Kanatlı Scarab Amuleti, Antik Mısır, Geç Dönem (M.Ö. 664-332). Anonim
Fotoğraf: Heritage Art/Heritage Images, Getty Images
Renk ve insan ilişkisi: Kültürlerin doğayla bağı
Kuzeybatı Sahili'ndeki insanlar için renklerle olan ilişki, topraktan çıkarılan okrayla kırmızı; kömür veya yakılmış kemikle siyah; celadonit ve vivianit mineralleriyle yeşil ve maviyi oluşturmayı içeriyordu.
Dünyanın diğer bölgelerinde, farklı renkler ve bu renkleri oluşturacak malzemeler hüküm sürüyordu. Mesela Avustralya merkezli boya üreticisi David Coles'un Chromatopia adlı kitabına göre, Birleşik Krallık'takiler mavi yapmak için woad bitkisini kullanırken günümüz Lübnan'ındaki Fenikeliler, Tyrian morunu deniz salyangozundan çıkarıyorlardı. Çin'de giysiler ve yiyecekler safran kullanarak boyanırken İnka ve Aztek toplulukları, cochineal böceklerinin öğütülmesiyle elde edilen yoğun kırmızıyı değerli buluyordu.
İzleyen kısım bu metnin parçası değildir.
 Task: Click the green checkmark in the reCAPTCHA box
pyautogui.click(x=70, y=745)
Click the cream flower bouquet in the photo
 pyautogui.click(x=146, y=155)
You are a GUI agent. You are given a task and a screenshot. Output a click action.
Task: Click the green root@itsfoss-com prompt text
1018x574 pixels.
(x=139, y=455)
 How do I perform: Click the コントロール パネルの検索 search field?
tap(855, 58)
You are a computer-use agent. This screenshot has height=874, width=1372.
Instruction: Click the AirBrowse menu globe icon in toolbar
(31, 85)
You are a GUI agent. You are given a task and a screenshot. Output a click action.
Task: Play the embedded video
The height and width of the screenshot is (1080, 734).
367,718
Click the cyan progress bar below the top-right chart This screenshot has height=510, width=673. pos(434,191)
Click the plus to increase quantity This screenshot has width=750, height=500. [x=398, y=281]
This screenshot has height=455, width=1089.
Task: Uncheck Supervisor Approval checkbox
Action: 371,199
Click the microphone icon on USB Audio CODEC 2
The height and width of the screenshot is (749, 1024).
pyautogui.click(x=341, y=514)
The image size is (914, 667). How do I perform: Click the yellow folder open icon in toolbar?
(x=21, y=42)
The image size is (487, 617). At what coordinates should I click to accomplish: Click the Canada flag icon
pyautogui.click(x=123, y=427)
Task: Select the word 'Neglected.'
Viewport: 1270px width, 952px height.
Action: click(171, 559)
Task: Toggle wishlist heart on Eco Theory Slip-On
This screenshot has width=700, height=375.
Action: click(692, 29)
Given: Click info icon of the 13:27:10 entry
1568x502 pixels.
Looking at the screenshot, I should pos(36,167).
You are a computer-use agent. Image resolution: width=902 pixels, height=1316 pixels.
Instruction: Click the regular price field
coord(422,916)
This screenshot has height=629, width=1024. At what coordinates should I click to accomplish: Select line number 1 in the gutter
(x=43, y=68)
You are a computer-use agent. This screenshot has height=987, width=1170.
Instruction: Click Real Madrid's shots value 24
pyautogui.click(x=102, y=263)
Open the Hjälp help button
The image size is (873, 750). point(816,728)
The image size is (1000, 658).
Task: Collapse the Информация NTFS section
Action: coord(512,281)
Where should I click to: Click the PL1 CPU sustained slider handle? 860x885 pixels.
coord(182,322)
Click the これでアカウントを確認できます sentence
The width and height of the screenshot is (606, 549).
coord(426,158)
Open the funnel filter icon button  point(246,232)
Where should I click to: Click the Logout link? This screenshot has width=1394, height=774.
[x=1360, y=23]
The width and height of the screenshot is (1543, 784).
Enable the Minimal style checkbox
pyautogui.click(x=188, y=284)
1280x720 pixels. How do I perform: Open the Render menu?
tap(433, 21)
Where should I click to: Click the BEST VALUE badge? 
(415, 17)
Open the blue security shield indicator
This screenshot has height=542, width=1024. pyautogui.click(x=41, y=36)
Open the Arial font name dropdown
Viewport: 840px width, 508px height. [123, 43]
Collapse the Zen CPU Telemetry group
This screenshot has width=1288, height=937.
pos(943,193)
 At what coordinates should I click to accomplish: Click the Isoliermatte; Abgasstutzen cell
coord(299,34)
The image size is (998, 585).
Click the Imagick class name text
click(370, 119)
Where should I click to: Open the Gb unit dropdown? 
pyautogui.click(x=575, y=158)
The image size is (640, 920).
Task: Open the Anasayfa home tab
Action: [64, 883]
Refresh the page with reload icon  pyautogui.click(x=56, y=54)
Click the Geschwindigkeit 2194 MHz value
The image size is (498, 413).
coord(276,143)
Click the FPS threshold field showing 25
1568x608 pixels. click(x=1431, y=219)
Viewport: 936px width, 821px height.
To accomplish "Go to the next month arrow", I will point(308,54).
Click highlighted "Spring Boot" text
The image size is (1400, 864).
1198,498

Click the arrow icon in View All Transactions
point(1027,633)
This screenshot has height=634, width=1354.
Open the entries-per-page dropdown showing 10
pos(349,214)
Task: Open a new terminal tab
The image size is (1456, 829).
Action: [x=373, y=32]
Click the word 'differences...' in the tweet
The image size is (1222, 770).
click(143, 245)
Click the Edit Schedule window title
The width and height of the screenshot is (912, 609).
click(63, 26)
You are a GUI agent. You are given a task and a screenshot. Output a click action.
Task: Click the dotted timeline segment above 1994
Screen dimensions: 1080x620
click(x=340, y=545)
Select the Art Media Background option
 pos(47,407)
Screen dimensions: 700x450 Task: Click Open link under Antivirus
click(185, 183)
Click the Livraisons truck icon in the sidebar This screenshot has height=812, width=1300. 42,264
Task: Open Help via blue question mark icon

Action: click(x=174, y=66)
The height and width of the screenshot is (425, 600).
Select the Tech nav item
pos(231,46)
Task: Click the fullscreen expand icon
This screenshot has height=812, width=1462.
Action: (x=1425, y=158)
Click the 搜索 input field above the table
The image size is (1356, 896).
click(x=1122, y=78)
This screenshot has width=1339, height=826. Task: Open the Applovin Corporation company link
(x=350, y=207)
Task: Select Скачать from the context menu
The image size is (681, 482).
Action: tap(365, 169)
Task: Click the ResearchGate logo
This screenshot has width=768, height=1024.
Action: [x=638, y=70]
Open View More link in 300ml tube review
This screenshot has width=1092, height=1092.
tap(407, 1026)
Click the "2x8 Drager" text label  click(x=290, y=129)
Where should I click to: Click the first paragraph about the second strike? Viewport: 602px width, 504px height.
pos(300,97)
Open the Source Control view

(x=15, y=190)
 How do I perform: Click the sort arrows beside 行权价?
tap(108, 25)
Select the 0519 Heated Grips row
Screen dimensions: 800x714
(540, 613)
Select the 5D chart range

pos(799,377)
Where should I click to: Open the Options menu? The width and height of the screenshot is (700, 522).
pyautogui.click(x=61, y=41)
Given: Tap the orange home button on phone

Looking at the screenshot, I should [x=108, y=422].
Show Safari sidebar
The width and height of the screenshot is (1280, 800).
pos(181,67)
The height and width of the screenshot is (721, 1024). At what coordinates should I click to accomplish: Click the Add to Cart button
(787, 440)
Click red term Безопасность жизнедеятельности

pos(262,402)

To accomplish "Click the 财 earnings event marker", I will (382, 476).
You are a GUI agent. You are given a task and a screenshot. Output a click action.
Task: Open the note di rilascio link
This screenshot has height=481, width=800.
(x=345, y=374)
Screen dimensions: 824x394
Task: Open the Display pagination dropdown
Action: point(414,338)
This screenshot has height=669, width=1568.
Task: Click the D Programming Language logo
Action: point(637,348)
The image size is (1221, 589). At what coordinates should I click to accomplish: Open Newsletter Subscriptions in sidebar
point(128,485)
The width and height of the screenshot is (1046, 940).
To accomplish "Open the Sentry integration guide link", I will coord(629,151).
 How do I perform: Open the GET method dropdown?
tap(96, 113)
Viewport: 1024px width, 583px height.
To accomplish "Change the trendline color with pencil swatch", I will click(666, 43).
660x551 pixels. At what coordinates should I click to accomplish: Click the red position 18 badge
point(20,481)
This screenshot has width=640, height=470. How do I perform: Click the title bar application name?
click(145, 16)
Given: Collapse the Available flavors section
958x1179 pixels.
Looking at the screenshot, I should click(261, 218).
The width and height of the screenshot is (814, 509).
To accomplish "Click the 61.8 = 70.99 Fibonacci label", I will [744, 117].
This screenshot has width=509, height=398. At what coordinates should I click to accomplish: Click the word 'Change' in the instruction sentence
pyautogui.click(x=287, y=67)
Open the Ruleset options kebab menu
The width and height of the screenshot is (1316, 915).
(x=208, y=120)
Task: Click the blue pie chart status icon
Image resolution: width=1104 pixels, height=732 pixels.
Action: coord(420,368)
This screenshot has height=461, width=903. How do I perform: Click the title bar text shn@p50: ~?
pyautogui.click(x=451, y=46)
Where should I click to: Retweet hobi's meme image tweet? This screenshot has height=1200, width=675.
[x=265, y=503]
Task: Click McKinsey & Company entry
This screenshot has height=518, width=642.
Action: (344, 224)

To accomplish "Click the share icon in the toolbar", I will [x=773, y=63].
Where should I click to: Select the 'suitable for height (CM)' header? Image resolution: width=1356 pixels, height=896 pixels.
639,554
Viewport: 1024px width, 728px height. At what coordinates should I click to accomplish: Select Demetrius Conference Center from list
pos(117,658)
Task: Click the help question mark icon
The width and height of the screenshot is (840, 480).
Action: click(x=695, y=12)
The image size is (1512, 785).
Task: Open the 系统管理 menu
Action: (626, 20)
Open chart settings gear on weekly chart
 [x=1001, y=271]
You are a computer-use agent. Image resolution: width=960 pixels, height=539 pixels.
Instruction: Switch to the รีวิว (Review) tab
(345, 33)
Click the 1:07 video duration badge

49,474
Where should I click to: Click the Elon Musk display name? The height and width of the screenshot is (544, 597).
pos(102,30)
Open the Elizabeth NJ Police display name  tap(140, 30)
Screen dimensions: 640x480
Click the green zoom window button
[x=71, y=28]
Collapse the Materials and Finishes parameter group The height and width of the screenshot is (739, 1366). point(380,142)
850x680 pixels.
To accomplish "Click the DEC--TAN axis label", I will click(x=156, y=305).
Kullanılan malzemelerin ve yaratılan renklerin çeşitliliğine rağmen, dünya genelindeki insanlar, renk verici bir molusk veya kaya olsun, renkleri doğal dünyada somut ve tanınabilir unsurlar veya canlılardan elde etmekte ortaktı. Bu renklerin çeşitliliği, her kültürün eşsiz bir şekilde doğayla olan bağını ve onun değişikliklerini sanat ve hayatlarına nasıl entegre ettiğini gösteriyor.
Chromatopia: An Illustrated History of Color
Devrim heyecanı: Endüstrileşme süreciyle gelen tehlike
1800'lü yıllarla birlikte sentetik renk maddelerinin endüstrileşmesiyle bu durum değişmeye başlıyor. 1856'da, 18 yaşındaki kimyager William Perkin, kömür endüstrisinin bir yan ürünü olan kömür katranını kullanarak sıtmaya bir tedavi üretmeye çalışırken kömür katranı çamurunu bir mavi çivit boyasına dönüştürme yolunu buluyor.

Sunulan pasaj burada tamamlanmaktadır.